Here are five charts that will help you understand some of the key stories from this week

December 11, 2022 01:54 pm | Updated 01:54 pm IST

Prime Minister Narendra Modi alongwith Rajnath Singh, BJP President J P Nadda and Amit Shah being felicitated to celebrate their historic record win in the Gujarat assembly, at a function at the BJP headquarters in New Delhi on Thursday, 08, December 2022.
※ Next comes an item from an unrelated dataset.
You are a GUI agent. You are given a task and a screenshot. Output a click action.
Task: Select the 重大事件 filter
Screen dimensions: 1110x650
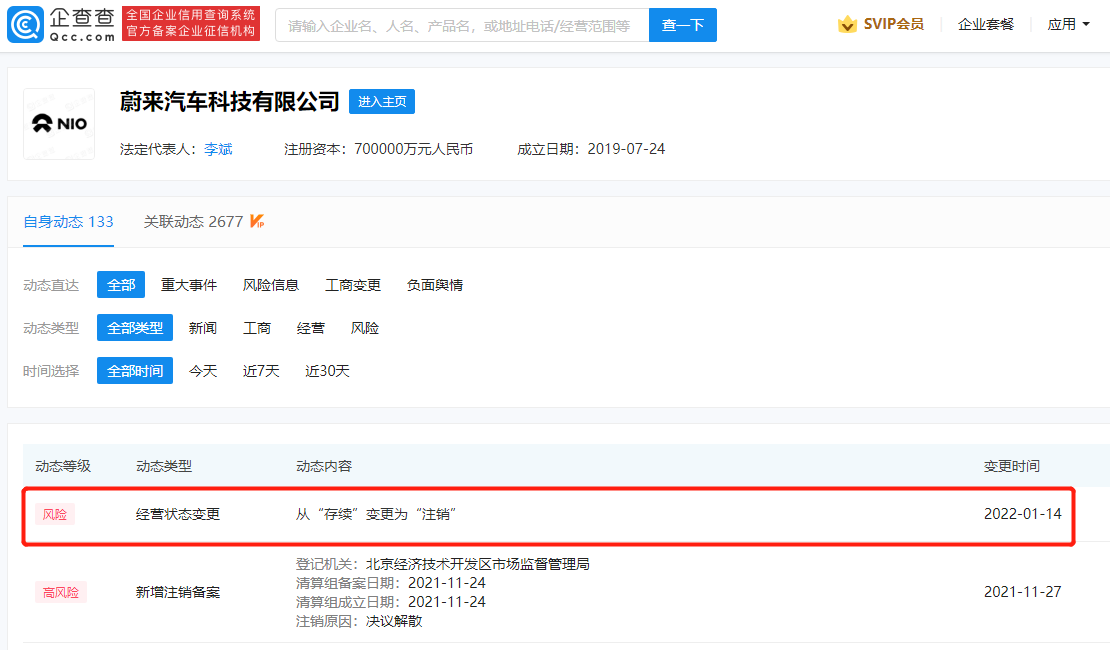coord(189,285)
Prime Minister Narendra Modi alongwith Rajnath Singh, BJP President J P Nadda and Amit Shah being felicitated to celebrate their historic record win in the Gujarat assembly, at a function at the BJP headquarters in New Delhi on Thursday, 08, December 2022. | Photo Credit: The Hindu

(1) Gujarat Assembly elections

Results for the Gujarat Assembly elections came out on Thursday. The Bharatiya Janata Party (BJP) stormed to power in Gujarat with a historic mandate, winning a record-breaking 156 out of 182 seats, a seventh consecutive victory for the party in the native state of Prime Minister Narendra Modi. The BJP’s stupendous electoral performance stunned the opposition and even the party’s own members, sweeping cities and rural districts as triangular contests involving the BJP, the Congress, and new entrant, the Aam Aadmi Party (AAP), catapulted the ruling party to power with unprecedented numbers.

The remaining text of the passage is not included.